A scrupulously mined account of the woman who claimed to be the Grand Duchess Anastasia.
Extensive research and interviews conducted by Welch (The Romanovs and Mr. Gibbes: The Story of the Englishman Who Taught the Children of Last Tsar, 2005, etc.) give historical heft to this fascinating story of a delusional factory worker who spent 60 years posing as royalty. On the evening of July 17, 1918, Tsar Nicholas II, his wife Alexandra and their five children, including 17-year-old Anastasia, were led into the basement of the Bolsheviks’ “House of Special Purpose” and shot. The soldiers were drunk, jewels sewn into the victims’ bodices caused bullets to ricochet, the scene was chaotic; nonetheless, according to eyewitness testimony, there were no imperial survivors. In the 1920s, a woman who went by the names Anna Anderson and Anna Tschaikovsky stepped forward, alleging to be Anastasia Nikolaievna. She offered no evidence and a spotty tale of escape, refusing to describe the night of her supposed assassination because it was too traumatic to discuss. Anderson was, in fact, unable even to speak Russian. Nonetheless, strangers and childhood friends received her with mixed reactions ranging from denial to conviction that she was the long-lost duchess.
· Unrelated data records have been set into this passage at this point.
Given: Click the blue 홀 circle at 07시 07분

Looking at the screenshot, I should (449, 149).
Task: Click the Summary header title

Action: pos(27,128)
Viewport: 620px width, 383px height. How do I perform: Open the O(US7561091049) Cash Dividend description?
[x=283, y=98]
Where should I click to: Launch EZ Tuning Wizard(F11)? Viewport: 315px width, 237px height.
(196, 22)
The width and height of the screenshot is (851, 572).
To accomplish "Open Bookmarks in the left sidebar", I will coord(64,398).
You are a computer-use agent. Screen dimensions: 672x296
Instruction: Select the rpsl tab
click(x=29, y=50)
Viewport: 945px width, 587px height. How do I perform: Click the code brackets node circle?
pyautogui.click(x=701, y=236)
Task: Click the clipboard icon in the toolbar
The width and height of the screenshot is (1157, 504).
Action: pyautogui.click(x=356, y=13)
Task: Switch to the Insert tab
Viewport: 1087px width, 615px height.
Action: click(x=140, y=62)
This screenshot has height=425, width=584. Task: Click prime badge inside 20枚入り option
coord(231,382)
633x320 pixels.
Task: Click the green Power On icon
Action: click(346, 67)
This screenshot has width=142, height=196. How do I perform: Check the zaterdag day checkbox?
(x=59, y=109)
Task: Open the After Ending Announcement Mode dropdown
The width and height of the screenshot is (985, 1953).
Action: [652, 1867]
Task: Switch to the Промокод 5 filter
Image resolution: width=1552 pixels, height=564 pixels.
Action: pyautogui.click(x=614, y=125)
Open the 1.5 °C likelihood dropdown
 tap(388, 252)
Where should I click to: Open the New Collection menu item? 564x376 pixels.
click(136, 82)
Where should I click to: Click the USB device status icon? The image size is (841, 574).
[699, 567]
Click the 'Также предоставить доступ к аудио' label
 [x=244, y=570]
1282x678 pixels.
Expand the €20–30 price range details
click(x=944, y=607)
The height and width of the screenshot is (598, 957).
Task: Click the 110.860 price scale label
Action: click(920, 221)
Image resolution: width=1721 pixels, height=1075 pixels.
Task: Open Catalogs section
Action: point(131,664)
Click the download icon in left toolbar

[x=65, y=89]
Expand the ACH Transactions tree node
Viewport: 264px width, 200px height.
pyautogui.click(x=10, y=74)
The most fascinating aspect of the book centers around her followers, the self-described “Anastasians,” and the lengths to which they extended themselves on her behalf. Of particular note is Gleb Botkin, son of the tsar’s physician, who was acquainted with Anastasia when they were children and subsequently devoted much of his life to advocating Anderson’s claim by writing fictionalized tomes inspired by her story. Ten years after Anderson’s death in 1984, DNA testing conclusively proved that she was not Anastasia, but Franziska Schanzkowska, a Polish peasant. Clues throughout the book ensure that Anderson’s unveiling doesn’t come as a surprise. The real question here is not her true identity, but what motivated her lies in the first place, a mystery about which Welch can only speculate.
Engaging examination of a false identity.